Bank of England in talks with Treasury to avoid Halloween Budget meltdown

However, he said that falling borrowing costs are a sign of improvement. The yield on ten-year bonds dropped from above 4pc to around 3.75pc on Monday as investors became less concerned about the risks of a surge in debt.

Investors are also betting interest rates will peak at a lower level than previously feared because inflation-boosting tax cuts are off the table.

The markets now expect the Bank of England to put rates up to around 4.9pc next year, down from previous forecasts which were as high as 5.25pc.

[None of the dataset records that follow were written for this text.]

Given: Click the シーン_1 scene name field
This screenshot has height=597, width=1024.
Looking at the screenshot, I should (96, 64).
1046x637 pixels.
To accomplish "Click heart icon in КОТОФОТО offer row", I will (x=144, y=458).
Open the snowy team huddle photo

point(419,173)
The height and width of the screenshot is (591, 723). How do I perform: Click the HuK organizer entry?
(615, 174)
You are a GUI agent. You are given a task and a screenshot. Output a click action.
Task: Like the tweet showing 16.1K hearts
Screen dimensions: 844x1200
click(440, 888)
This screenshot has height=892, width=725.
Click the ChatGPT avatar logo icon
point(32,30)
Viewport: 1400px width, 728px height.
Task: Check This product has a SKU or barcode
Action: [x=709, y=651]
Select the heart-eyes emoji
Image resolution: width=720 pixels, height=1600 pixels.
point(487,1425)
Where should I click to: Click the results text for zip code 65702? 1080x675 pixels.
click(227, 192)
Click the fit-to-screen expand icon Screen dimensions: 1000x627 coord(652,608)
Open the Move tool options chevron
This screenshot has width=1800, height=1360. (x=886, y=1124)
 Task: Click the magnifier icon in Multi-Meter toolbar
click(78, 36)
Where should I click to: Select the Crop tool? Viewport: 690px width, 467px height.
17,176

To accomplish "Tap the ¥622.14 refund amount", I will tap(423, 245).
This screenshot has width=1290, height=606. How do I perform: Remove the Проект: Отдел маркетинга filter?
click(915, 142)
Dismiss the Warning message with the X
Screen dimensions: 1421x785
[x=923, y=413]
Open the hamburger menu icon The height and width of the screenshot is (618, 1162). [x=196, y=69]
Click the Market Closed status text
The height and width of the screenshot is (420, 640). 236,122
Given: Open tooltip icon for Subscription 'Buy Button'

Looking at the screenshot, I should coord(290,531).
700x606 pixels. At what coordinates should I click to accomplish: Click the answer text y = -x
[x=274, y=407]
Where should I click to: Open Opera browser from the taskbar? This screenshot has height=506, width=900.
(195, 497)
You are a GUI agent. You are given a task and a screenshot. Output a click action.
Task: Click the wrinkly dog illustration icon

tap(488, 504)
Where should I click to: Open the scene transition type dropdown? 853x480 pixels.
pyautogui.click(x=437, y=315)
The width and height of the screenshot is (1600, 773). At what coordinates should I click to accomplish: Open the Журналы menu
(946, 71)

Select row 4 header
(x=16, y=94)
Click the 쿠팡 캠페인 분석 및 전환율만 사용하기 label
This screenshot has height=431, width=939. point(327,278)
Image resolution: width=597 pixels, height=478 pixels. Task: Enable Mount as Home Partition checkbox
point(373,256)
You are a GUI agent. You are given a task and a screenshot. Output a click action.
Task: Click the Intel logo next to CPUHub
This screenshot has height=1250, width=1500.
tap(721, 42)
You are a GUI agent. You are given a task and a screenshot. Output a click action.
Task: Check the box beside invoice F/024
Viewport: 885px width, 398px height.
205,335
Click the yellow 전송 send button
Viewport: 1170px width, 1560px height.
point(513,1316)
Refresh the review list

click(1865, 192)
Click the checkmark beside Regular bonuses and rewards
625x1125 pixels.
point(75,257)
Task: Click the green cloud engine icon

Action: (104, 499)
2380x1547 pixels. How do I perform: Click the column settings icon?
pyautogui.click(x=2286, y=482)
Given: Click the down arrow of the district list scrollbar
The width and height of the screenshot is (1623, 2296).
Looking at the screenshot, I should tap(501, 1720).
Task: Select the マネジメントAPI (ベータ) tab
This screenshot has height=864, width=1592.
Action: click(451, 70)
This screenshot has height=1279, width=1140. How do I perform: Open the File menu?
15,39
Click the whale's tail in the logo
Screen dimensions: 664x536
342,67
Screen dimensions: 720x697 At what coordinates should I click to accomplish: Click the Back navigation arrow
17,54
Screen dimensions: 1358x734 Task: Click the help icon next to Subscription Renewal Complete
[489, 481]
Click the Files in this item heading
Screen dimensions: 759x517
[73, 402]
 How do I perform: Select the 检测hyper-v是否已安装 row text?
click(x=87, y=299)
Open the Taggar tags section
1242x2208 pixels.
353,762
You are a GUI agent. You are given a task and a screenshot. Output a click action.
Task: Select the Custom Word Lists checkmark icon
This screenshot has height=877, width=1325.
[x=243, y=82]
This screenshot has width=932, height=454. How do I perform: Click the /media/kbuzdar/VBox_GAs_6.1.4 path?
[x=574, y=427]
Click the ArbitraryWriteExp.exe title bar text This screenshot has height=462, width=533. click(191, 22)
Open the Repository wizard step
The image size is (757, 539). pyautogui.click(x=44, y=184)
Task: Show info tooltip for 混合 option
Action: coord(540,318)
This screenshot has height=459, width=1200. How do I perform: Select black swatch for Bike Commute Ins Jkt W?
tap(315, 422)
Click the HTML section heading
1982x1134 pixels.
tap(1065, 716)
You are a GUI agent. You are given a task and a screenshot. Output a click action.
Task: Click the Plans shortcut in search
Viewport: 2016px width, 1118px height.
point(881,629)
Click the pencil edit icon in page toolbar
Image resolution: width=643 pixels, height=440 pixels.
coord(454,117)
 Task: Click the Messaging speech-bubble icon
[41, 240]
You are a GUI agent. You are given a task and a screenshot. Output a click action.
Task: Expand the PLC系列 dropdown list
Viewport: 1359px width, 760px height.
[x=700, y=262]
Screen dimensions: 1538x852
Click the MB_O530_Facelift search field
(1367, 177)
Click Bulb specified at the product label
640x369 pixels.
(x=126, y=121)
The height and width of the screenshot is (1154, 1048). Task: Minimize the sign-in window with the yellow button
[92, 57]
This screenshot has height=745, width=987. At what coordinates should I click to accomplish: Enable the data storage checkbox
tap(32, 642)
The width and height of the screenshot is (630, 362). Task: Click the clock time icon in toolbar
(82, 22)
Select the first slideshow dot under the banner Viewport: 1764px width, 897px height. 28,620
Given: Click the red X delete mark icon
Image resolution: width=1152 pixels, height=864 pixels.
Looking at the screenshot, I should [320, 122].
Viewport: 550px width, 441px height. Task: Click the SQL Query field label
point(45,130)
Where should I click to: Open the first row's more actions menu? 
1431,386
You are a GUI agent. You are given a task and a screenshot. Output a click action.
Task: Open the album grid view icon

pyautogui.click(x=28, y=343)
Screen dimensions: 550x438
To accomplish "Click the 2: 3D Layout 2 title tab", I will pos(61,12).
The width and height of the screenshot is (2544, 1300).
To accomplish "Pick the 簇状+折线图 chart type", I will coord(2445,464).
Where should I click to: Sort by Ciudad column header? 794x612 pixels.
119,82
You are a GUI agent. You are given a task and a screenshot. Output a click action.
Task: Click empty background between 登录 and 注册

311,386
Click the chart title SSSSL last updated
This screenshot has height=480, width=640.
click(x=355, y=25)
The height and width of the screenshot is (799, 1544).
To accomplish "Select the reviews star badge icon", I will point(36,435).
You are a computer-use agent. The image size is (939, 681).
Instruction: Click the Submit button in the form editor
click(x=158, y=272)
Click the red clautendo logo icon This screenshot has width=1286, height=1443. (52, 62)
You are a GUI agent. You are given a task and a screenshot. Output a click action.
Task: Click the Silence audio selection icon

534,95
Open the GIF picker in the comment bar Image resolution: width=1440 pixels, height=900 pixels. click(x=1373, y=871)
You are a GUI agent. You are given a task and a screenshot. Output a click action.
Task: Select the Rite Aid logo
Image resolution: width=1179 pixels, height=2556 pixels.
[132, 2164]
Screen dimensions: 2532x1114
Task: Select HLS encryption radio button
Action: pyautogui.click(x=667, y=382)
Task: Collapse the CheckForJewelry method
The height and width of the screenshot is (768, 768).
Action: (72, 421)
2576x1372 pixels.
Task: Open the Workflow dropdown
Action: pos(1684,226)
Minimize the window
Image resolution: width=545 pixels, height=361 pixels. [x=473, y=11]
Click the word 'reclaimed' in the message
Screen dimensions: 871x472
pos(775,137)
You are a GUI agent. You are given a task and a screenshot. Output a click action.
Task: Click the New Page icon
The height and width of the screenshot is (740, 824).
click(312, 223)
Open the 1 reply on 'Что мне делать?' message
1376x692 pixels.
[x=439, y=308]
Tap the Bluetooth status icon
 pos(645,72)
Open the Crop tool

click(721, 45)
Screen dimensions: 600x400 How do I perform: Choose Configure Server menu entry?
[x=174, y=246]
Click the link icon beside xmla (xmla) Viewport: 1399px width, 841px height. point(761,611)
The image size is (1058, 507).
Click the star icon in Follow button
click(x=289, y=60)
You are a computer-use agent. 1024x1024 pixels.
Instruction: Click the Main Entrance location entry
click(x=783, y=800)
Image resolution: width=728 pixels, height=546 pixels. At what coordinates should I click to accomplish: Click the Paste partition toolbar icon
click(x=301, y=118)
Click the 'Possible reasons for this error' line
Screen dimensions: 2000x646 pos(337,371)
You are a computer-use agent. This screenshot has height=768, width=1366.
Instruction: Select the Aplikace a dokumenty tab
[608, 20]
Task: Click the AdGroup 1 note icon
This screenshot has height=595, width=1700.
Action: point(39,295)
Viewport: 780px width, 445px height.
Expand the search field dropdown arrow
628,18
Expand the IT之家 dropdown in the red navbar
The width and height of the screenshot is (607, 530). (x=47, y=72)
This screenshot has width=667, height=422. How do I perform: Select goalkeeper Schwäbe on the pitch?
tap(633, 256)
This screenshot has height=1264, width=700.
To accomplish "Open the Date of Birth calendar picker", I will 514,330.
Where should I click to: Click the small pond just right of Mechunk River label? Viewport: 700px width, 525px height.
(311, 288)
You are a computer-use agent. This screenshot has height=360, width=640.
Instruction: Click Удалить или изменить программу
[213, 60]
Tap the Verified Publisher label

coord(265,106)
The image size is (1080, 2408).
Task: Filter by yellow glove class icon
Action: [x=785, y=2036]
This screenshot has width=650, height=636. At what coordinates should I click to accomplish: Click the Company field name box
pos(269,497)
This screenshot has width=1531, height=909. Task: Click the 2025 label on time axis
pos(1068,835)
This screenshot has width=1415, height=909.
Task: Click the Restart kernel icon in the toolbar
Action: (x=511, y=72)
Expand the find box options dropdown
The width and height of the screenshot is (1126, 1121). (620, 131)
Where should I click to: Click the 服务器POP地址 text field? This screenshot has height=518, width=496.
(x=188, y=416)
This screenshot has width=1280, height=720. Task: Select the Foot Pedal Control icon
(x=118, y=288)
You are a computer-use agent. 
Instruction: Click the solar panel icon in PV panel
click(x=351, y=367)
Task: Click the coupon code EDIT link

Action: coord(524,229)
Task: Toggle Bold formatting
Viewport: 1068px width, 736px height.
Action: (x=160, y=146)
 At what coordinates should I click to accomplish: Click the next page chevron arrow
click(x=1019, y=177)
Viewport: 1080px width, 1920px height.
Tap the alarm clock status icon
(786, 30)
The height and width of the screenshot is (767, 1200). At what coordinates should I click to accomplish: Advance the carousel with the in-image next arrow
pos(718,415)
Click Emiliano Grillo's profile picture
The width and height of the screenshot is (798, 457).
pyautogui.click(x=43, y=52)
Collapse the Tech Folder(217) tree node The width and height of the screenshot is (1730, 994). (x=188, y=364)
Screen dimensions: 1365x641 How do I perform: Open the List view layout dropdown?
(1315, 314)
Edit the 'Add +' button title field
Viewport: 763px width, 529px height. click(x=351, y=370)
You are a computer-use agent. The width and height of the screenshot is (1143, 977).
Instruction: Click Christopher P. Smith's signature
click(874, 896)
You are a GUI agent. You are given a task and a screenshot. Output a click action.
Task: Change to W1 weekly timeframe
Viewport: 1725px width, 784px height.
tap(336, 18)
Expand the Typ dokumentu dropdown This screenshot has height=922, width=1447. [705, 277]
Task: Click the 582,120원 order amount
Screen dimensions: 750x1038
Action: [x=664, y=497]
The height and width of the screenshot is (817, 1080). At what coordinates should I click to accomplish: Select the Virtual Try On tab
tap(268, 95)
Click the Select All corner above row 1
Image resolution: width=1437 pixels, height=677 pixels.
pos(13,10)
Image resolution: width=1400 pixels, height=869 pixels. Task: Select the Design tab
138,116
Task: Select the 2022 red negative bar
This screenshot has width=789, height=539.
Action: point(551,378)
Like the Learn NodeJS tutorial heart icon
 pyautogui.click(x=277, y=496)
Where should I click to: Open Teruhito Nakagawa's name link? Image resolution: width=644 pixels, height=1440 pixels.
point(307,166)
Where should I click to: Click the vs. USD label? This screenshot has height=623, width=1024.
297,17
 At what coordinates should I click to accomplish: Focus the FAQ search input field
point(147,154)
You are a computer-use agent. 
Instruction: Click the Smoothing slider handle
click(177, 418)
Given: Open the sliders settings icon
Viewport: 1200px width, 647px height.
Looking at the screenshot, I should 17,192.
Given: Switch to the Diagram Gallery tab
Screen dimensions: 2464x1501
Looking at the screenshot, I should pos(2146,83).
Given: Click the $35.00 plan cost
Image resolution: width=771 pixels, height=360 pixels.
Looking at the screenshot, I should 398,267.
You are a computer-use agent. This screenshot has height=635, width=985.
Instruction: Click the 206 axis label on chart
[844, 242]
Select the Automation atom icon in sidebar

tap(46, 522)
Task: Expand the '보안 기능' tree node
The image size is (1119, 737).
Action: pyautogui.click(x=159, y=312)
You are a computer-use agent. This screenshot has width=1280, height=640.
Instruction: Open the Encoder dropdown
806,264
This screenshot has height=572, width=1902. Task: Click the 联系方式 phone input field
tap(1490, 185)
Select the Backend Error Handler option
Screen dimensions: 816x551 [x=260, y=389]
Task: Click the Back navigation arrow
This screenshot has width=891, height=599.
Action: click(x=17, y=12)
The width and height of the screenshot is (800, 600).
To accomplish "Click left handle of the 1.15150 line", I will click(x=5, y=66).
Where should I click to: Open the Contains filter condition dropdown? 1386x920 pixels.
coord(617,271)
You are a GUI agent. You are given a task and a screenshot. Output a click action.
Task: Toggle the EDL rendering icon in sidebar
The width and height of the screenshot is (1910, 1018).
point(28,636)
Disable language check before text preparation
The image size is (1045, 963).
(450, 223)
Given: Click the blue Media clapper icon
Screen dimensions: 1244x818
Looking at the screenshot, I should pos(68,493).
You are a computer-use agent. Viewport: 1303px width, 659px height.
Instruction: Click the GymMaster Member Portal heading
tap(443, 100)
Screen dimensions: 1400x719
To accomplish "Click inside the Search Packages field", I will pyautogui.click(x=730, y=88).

Fixed rate mortgages – which are based on future predictions of the Bank’s actions – are likely to go up less sharply as a result, in a boost for millions of homeowners.

Sir Dave said: “What we have seen when you look at yields in the gilt market is that credibility is being recovered at least on that benchmark measure, but I think that has to be followed through.”

The Bank of England’s Monetary Policy Committee, which includes Sir Dave and is chaired by the Governor, Andrew Bailey, will next meet on Thursday, November 3. Financial markets expect officials to raise interest rates from 2.25pc to 3pc, the steepest increase since 1992.

In a sign of the crisis ahead, the latest purchasing managers’ index – a key monthly survey of businesses from S&P Global Markets – recorded its lowest reading since the financial crisis, excluding Covid lockdowns.

The score for performance in services and manufacturing was 47.2, where anything below 50 signals contraction.

It was the third monthly drop in a row and suggests GDP is decreasing at a quarterly rate of 0.3pc according to Pantheon Macroeconomics.

Sir Dave said the drop “would be consistent with the economy being in recession”.